WORK TASK 1:
Please list every question that the fitness article suggests asking when you create an open discussion about exercise.
WORK TASK 2:
Reproduce the fitness article word for word from "Exercise can have" up to and including "in executive functioning.".

EXERCISE PASSAGE:
[Start of Attachment]
Supporting Exercise & Fitness Goals

Cynthia DeFerrari

With warmer temperatures and longer hours of daylight, the summer months provide the perfect time to pursue daily exercise activities and establish fitness goals.

Exercise can have significant benefits for Autistic individuals, including improvement of motor skills and providing opportunities to develop social connections. The specific benefits of regular exercise also include:

  • Decreasing stress, which leads to positive effects on the cardiovascular, digestive and immune systems by protecting your body from the harmful effects of stress.
  • Increasing the production of endorphins, the brain’s “feel good” neurotransmitters.
  • Increasing self-confidence, which improves mood, while lowering symptoms of mild depression and anxiety.
  • Helping individuals stay calm and thereby increases the ability to stay focused, aiding in executive functioning. 
  • Increasing physical strength and endurance while increasing the likelihood of a healthy life.
  • Increasing resilience while boosting mental health.
  • Improvement in sleep quality and reducing the risk of disease.
  • Strengthening bones and muscles
  • Boosting confidence
  • Improving cognitive function 
  • Reducing the incidence of disease

While staying active has many positive benefits, adopting a fitness routine can be hard, and Autistic individuals might face unique challenges. Sometimes social and communication challenges can make joining a physical fitness group or engaging in a fitness program a daunting task, or individuals may face initial challenges with balance and coordination. AANE LifeMAP coaches provide support to Autistic clients with fitness goals to overcome these barriers and help increase a sense of well-being and enhance both physical and mental health. These goals can give individuals not only the opportunity to engage with others who share similar interests, but can encourage self-confidence and build self-awareness.   

AANE’s LifeMAP coaches have great advice on how professionals and families can support Autistic individuals with fitness goals:

  • Create an open discussion about exercise and listen. What does the Autistic individual want out of a fitness routine? What are the barriers they have faced in the past? Are there any types of activities they enjoy doing now? What would make physical activities more engaging for them? LifeMAP coaches also state the importance of talking to their clients about the benefits of physical fitness and how it helps to affect other areas of life in a positive way. “We have an opportunity to talk about the value of exercise (physically, cognitively, emotionally) during our coaching sessions,” one LifeMAP coach explained. This information is important to help identify what is important to the individual.
[End of Attachment]
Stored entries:
[Start of Attachment]
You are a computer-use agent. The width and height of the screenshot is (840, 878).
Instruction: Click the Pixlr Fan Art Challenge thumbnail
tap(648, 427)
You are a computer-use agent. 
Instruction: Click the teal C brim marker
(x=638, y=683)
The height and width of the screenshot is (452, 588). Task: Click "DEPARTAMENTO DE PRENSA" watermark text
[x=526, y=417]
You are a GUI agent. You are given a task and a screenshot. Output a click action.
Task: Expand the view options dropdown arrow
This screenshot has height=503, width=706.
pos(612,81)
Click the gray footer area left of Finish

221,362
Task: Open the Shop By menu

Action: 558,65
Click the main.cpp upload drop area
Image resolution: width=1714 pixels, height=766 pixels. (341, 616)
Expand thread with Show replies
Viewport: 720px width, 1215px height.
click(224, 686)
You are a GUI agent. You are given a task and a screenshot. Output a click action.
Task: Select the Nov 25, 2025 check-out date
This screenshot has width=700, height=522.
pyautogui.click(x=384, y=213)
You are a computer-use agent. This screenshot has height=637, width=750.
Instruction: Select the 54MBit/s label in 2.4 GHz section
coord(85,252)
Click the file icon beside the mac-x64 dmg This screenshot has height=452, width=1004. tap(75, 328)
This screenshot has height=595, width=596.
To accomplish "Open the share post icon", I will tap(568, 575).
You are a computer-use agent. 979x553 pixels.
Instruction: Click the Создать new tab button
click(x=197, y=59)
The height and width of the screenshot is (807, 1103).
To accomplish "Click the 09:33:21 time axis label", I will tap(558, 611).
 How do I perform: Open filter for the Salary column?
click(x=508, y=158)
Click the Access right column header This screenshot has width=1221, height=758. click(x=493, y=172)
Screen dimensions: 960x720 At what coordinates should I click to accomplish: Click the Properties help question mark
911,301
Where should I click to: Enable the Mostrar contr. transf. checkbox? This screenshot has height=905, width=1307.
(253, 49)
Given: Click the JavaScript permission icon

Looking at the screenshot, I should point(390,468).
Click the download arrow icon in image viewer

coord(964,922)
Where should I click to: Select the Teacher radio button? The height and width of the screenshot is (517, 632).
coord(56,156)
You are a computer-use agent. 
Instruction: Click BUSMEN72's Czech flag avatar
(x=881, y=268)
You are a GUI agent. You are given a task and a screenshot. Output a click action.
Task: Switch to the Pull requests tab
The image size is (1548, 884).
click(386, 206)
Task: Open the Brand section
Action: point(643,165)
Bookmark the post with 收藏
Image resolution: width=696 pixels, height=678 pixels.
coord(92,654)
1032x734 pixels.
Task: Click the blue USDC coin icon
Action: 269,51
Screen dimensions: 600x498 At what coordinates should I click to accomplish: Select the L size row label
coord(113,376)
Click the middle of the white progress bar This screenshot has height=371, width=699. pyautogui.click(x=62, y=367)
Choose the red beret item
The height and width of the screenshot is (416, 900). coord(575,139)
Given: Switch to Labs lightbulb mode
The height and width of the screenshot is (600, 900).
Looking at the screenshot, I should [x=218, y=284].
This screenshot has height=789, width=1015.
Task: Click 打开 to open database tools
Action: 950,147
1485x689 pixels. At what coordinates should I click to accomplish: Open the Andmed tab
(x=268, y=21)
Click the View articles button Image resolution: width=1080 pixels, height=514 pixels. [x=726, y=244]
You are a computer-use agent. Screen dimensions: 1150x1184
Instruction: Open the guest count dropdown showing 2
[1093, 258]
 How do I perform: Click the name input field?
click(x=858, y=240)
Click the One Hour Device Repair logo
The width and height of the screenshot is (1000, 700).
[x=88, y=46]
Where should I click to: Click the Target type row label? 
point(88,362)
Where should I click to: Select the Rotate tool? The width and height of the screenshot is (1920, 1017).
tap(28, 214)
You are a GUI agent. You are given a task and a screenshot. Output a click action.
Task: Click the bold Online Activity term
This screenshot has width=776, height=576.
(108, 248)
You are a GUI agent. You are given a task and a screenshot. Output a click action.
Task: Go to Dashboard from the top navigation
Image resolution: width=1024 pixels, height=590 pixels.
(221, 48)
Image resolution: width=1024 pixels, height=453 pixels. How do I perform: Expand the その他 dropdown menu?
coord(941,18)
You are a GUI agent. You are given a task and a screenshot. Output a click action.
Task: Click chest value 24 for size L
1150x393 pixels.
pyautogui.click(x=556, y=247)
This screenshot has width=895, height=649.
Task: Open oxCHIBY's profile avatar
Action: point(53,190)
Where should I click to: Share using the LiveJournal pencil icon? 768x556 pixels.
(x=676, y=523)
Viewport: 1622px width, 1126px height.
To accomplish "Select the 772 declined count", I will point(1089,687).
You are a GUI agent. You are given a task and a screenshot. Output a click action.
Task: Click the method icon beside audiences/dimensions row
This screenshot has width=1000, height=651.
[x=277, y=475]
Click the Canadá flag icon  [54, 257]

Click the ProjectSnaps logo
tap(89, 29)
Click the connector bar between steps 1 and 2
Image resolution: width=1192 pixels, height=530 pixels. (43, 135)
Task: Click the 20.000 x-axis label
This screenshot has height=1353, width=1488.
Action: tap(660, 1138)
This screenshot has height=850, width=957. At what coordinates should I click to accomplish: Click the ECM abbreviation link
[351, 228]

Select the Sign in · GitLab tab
[End of Attachment]
TASK RESULT 1:
What does the Autistic individual want out of a fitness routine?
What are the barriers they have faced in the past?
Are there any types of activities they enjoy doing now?
What would make physical activities more engaging for them?

TASK RESULT 2:
Exercise can have significant benefits for Autistic individuals, including improvement of motor skills and providing opportunities to develop social connections. The specific benefits of regular exercise also include:

  • Decreasing stress, which leads to positive effects on the cardiovascular, digestive and immune systems by protecting your body from the harmful effects of stress.
  • Increasing the production of endorphins, the brain’s “feel good” neurotransmitters.
  • Increasing self-confidence, which improves mood, while lowering symptoms of mild depression and anxiety.
  • Helping individuals stay calm and thereby increases the ability to stay focused, aiding in executive functioning.